NEONAZI-DEMONSTRATIONEN SIND NICHT PER SE ZU VERBIETEN Demokraten auf dem Holzweg

Das Unternehmen konnte nur schief gehen. Mit einem Paket entschlossener Regelungen wollten die Regierungsfraktionen ein Zeichen gegen den erstarkenden Rechtsextremismus setzen und Neonazi-Demonstrationen gezielt einschränken. Nach dem neuesten Gesetzentwurf wird das Unternehmen aber zur symbolischen Nullnummer. Es gibt zwar Verschärfungen, aber diese bieten keine Möglichkeit, die für den 8. Mai geplante NPD-Demonstration am Brandenburger Tor oder den jährlichen Rudolf-Hess-Gedenkmarsch in Wunsiedel zu verbieten.
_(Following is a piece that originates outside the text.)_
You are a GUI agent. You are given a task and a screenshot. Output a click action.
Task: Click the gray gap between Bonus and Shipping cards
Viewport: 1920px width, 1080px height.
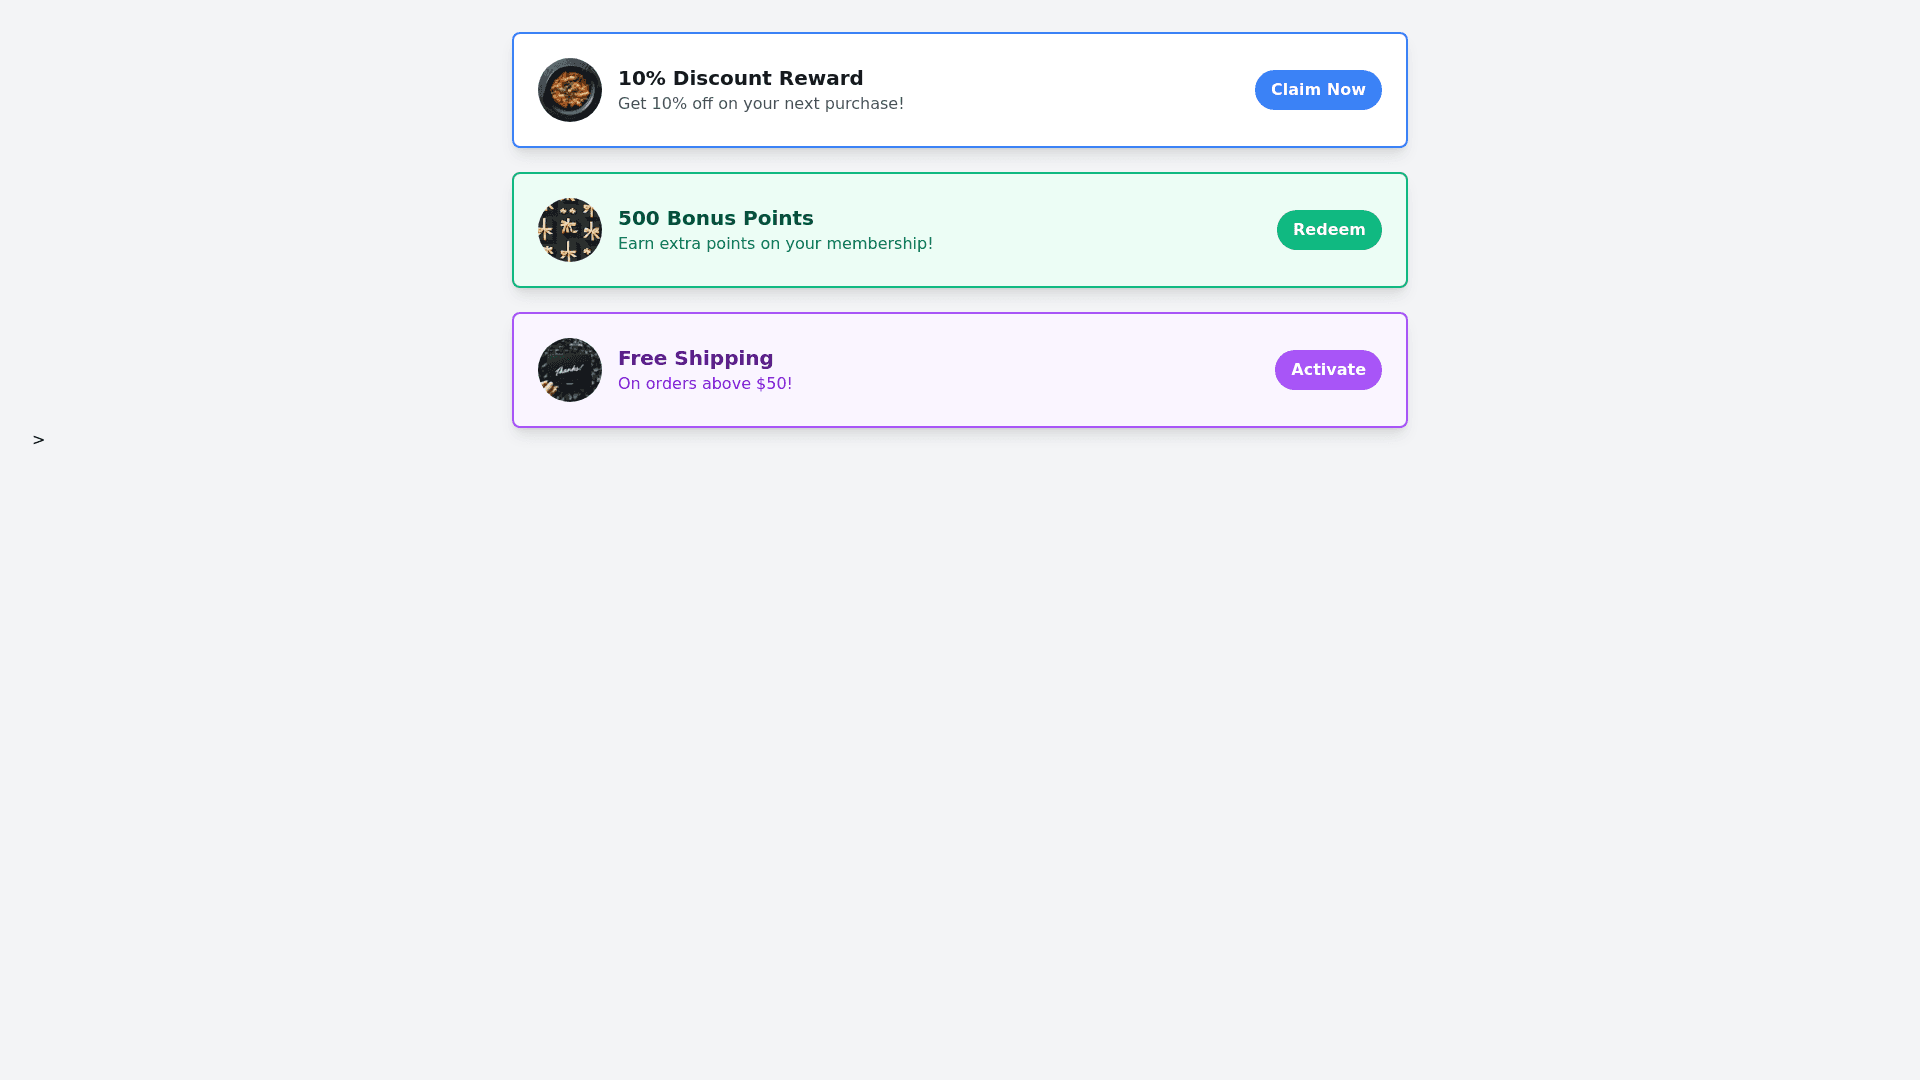[x=960, y=300]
Vorwerfen kann man Rot-Grün aber nicht das Ergebnis, sondern nur, dass sie sich überhaupt auf diesen Holzweg begeben haben. Der Staat wird sich fast immer blamieren, wenn er in der freiheitlichen Demokratie versucht, rechtsradikale Äußerungen und Versammlungen zu kriminalisieren. Wer bestimmte Demonstrationen per se verbieten will – ohne Schlupfloch und Schleichweg –, wird und muss am Bundesverfassungsgericht scheitern. Solange die Karlsruher Richter ihren Job ernst nehmen, und daran besteht im Moment keinerlei Zweifel, wird den Rechtsradikalen immer ein Mindestmaß an Möglichkeiten verbleiben, sich öffentlich zu äußern und zu versammeln.

Dann aber bleibt den Extremisten, die ja auch nicht alle blöd sind, genügend Spielraum, sich neue Provokationen auszudenken. Sie werden immer genau das tun, was zwar noch legal ist, aber von der politischen Klasse als unerträglich empfunden wird. Es ist ein Hase-und-Igel-Spiel, bei dem sich der Staat nur lächerlich machen kann. Es wird große Ankündigungen geben à la „Wir lassen uns nicht am Nasenring durch die Manege ziehen“ (Dieter Wiefelspütz). Und am Ende wird genau das passieren. Unausweichlich.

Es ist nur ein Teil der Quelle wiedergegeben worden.